Appropriate correction is required. 



Claim Rejections - 35 USC § 101 

4. 35 U.S.C. 101 reads as follows: 

Whoever invents or discovers any new and useful process, machine, manufacture, or composition of 
matter, or any new and useful improvement thereof, may obtain a patent therefor, subject to the 
conditions and requirements of this title. 

5. Claims 37 and 38 are rejected under 35 U.S.C. 101 because the claimed 
invention is directed to non-statutory subject matter. 

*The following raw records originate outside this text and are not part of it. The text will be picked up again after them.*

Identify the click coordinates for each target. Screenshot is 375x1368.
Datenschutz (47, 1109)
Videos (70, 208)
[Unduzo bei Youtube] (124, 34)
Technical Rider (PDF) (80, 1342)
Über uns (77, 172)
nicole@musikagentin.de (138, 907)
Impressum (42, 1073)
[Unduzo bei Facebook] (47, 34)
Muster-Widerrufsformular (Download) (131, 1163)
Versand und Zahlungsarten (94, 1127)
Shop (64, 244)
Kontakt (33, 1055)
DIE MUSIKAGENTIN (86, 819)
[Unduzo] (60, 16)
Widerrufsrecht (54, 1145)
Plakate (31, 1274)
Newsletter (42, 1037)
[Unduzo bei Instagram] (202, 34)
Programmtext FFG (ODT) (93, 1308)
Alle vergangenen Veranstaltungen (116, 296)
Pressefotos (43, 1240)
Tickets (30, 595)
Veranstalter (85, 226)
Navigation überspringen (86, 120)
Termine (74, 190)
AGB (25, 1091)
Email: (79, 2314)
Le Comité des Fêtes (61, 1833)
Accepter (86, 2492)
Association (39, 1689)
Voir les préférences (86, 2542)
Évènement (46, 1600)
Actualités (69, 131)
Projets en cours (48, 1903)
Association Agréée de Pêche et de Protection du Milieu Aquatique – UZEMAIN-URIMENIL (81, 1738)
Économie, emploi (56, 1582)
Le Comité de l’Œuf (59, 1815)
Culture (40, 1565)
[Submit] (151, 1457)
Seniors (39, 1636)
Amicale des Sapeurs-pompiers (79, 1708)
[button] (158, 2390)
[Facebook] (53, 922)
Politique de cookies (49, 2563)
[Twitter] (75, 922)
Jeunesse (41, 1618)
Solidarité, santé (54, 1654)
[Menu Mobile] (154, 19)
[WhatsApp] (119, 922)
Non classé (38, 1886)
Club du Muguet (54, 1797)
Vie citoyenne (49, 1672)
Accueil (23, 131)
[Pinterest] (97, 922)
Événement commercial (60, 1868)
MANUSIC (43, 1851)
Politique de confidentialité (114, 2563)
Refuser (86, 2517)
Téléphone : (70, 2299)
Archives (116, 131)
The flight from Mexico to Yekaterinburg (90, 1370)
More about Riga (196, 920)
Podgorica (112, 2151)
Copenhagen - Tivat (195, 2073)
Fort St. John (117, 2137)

Independent claims 37 and 38 are directed to non-statutory subject matter 
because they set forth a computer program without being recorded in a computer- 
readable medium. The USPTO takes the position that computer programs, perse, 
represent non-statutory subject matter. Applicant should amend independent claims 37 
and 38 to include a computer-readable medium having program instructions for storing 
a computer program. 



Claim Rejections - 35 USC § 102 

6. The following is a quotation of the appropriate paragraphs of 35 U.S.C. 1 02 that 
form the basis for the rejections under this section made in this Office action: 

A person shall be entitled to a patent unless - 

(a) the invention was known or used by others in this country, or patented or described in a printed 
publication in this or a foreign country, before the invention thereof by the applicant for a patent.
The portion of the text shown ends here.